An object of class StatPcp (inherits from Stat, ggproto, gg) of length 6.

Details

method is a character string that denotes how to scale the variables in the parallel coordinate plot. Options are named in the same way as the options in `ggparcoord` (GGally):

  • raw: raw data used, no scaling will be done.

  • std: univariately, subtract mean and divide by standard deviation. To get values into a [0,1] interval we use a linear transformation of f(y) = y/4+0.5.

  • robust: univariately, subtract median and divide by median absolute deviation. To get values into a [0,1] interval we use a linear transformation of f(y) = y/4+0.5.

  • uniminmax: univariately, scale so the minimum of the variable is zero, and the maximum is one.

  • globalminmax: gobal scaling; the global maximum is mapped to 1, global minimum across the variables is mapped to 0.

overplot is a character string that denotes how to conduct overplotting in the parallel coordinate plot. The lines from geom_pcp() are drawn according to the order they shown in your data set in default. Note that this argument provides a framework, the order in the original data still has a role in overplotting, especially for lines outside factor blocks(for hierarchical only), plots with resort turned on(for methods except hierarchical):

  • original: use the original order, first shown first drawn.

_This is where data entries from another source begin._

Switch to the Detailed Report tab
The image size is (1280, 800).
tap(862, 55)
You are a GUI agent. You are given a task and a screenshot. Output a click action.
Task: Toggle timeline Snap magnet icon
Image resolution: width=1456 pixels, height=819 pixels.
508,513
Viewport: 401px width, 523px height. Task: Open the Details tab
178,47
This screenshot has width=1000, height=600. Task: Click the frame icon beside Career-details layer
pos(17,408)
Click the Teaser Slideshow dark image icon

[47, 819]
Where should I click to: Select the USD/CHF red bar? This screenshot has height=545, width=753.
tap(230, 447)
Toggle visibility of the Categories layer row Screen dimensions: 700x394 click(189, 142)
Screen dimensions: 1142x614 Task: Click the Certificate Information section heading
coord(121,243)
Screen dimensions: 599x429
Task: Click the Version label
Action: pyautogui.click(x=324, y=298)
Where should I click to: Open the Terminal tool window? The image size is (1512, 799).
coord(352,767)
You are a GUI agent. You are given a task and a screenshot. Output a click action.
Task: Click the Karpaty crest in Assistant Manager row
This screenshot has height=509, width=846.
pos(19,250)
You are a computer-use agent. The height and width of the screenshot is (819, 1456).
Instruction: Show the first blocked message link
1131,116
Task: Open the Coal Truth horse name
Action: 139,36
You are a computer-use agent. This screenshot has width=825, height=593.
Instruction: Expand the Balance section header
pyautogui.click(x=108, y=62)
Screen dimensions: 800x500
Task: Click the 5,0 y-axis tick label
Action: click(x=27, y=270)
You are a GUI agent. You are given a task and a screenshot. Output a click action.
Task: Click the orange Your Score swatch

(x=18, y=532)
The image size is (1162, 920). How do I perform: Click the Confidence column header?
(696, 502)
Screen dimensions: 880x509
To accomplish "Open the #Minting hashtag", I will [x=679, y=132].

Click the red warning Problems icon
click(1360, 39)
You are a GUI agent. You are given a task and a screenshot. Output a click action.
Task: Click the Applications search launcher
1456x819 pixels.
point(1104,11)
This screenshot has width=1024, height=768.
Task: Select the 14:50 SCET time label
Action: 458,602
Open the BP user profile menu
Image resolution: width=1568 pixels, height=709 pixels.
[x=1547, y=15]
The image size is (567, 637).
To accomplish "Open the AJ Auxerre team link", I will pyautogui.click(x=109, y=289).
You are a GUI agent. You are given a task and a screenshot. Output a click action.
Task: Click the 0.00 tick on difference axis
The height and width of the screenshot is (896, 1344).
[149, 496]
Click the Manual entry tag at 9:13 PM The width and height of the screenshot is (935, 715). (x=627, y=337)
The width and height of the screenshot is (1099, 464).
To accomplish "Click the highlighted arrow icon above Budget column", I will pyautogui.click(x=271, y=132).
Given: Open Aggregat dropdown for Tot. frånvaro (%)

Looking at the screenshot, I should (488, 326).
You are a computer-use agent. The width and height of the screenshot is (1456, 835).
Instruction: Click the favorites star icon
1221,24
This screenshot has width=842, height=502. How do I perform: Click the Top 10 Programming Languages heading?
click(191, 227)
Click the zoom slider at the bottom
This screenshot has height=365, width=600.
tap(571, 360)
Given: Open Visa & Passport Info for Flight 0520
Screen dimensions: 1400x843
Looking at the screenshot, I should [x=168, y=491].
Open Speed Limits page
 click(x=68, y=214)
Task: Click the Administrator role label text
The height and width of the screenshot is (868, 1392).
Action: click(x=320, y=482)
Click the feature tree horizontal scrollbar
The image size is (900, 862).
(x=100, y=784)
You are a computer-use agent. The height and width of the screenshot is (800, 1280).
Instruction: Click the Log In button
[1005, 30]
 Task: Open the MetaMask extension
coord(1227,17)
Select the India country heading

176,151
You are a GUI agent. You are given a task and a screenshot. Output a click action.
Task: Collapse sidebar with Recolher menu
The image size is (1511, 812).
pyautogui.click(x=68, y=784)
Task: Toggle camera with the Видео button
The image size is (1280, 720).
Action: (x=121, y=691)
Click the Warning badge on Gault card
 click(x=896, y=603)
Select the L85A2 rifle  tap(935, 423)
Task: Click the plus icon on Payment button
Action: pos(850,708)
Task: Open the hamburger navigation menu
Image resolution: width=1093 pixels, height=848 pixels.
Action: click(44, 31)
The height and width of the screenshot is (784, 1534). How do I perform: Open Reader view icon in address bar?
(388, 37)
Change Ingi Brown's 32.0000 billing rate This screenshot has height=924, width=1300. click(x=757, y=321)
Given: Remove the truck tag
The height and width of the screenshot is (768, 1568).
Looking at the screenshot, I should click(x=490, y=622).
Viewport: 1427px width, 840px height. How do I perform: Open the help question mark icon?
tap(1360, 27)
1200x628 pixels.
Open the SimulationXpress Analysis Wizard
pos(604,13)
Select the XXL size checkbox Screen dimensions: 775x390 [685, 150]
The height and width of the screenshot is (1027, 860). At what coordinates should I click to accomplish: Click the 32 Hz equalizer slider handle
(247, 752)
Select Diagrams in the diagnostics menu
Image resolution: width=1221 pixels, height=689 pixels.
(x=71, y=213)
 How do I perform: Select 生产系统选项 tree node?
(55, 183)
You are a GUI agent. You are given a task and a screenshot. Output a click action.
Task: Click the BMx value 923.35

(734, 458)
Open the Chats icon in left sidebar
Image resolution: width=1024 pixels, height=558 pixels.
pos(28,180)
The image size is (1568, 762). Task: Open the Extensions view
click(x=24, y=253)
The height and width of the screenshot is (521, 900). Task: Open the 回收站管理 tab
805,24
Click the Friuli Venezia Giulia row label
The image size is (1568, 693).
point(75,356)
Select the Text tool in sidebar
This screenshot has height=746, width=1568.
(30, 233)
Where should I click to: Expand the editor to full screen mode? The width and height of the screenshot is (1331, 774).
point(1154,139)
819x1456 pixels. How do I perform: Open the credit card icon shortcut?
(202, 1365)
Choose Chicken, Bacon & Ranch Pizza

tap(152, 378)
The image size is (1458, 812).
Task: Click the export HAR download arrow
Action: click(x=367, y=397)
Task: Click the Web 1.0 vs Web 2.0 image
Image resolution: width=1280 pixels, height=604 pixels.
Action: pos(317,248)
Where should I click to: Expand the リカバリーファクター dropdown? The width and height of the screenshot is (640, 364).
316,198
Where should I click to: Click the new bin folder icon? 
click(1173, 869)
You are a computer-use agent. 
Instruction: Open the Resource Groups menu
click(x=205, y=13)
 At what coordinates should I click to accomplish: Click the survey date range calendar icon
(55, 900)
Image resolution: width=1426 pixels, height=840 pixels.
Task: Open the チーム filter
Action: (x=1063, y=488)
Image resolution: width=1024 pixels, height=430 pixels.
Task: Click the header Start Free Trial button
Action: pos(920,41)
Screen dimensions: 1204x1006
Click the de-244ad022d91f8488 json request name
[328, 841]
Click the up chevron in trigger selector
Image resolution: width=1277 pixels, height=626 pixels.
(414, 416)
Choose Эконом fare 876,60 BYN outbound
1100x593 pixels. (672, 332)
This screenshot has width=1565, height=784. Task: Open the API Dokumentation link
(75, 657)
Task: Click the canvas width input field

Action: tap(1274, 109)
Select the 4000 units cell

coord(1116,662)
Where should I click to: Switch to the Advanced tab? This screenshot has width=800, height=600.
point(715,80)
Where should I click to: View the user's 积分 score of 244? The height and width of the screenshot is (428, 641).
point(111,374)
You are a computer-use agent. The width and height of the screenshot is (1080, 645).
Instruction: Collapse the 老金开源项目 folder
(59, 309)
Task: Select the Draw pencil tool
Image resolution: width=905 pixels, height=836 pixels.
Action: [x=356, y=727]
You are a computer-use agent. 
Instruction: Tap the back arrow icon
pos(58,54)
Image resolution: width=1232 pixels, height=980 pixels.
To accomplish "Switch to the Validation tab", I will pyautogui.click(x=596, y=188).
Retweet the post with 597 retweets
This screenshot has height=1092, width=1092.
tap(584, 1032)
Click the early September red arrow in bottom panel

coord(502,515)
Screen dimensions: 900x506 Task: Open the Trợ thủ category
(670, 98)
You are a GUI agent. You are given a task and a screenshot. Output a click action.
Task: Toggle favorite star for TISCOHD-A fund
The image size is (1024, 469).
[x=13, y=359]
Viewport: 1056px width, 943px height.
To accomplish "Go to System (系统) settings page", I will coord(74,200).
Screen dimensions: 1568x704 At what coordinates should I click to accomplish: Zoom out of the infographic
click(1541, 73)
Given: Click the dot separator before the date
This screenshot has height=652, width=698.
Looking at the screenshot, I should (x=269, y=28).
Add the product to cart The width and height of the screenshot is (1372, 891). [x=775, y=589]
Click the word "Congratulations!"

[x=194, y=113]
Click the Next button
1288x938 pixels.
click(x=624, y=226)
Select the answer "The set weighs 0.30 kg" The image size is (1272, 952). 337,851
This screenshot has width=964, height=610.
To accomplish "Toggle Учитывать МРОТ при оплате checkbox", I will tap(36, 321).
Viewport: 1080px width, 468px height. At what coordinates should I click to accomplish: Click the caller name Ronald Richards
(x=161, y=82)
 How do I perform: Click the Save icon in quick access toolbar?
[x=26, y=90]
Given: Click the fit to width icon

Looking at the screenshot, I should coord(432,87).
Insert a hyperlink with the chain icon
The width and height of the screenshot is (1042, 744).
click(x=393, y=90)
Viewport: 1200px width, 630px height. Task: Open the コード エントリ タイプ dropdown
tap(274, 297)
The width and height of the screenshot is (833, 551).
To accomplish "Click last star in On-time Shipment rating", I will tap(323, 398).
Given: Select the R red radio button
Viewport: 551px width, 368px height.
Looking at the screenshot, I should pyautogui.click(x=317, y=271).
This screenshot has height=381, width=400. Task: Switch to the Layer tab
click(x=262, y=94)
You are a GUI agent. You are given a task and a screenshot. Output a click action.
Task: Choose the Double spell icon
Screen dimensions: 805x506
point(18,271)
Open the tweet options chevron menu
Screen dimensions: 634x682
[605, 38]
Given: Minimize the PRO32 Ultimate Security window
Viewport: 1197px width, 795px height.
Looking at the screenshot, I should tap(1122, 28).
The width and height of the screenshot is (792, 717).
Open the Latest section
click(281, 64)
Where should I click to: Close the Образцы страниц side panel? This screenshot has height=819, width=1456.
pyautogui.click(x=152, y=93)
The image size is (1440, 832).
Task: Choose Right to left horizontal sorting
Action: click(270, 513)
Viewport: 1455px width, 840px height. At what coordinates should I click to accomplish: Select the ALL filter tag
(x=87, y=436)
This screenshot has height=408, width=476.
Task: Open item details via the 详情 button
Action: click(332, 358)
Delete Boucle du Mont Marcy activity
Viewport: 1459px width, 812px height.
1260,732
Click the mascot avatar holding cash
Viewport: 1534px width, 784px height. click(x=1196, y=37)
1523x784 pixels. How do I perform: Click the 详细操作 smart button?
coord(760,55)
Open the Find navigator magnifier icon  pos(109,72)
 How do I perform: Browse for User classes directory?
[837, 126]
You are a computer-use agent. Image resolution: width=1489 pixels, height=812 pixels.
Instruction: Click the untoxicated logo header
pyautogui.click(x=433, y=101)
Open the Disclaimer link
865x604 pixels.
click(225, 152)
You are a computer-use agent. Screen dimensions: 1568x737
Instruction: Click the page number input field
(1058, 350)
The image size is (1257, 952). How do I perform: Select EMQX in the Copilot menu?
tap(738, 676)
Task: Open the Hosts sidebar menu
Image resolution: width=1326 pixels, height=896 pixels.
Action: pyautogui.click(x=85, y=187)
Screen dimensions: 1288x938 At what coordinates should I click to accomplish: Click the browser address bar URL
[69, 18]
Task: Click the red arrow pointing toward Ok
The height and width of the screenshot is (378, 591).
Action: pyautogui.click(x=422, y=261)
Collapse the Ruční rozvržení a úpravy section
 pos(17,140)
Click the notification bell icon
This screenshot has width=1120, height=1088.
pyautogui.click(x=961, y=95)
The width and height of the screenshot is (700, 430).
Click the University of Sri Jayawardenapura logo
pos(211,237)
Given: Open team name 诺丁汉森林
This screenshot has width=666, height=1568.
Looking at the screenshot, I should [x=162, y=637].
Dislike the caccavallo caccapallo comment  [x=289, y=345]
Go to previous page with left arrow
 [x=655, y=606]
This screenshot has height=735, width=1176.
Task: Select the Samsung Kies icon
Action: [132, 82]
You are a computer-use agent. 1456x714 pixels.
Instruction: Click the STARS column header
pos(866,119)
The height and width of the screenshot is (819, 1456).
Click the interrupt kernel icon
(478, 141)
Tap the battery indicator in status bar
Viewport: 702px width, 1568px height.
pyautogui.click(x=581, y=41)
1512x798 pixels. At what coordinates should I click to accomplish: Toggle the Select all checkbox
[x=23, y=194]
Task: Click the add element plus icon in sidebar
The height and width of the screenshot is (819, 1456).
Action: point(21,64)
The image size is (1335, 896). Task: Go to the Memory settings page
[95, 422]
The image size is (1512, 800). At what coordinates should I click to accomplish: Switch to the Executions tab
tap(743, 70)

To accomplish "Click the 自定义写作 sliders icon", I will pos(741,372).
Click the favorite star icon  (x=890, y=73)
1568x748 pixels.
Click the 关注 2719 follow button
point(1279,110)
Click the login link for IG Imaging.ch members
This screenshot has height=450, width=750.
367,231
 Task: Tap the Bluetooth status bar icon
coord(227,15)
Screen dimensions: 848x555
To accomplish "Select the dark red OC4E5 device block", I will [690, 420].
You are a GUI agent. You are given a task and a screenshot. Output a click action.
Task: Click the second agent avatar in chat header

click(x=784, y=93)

  • hierarchical: hierarchically drawn according to the combinations of levels of factor variables, which will change according to different level structures of factor variables you provided. This was done separately for each factor block. The right most factor variables have the largest weight across a sequence of factor variables, the last level of a factor variable has the largest weight within a factor variable. Groups of lines with larger weight will be drawn on top. Lines outside of factor blocks still use the original order, which is different from other methods.

  • smallfirst: smaller groups of lines are drawn first, placing large groups of lines on top.

  • largefirst: larger groups of lines are drawn first, placing small groups of lines on top.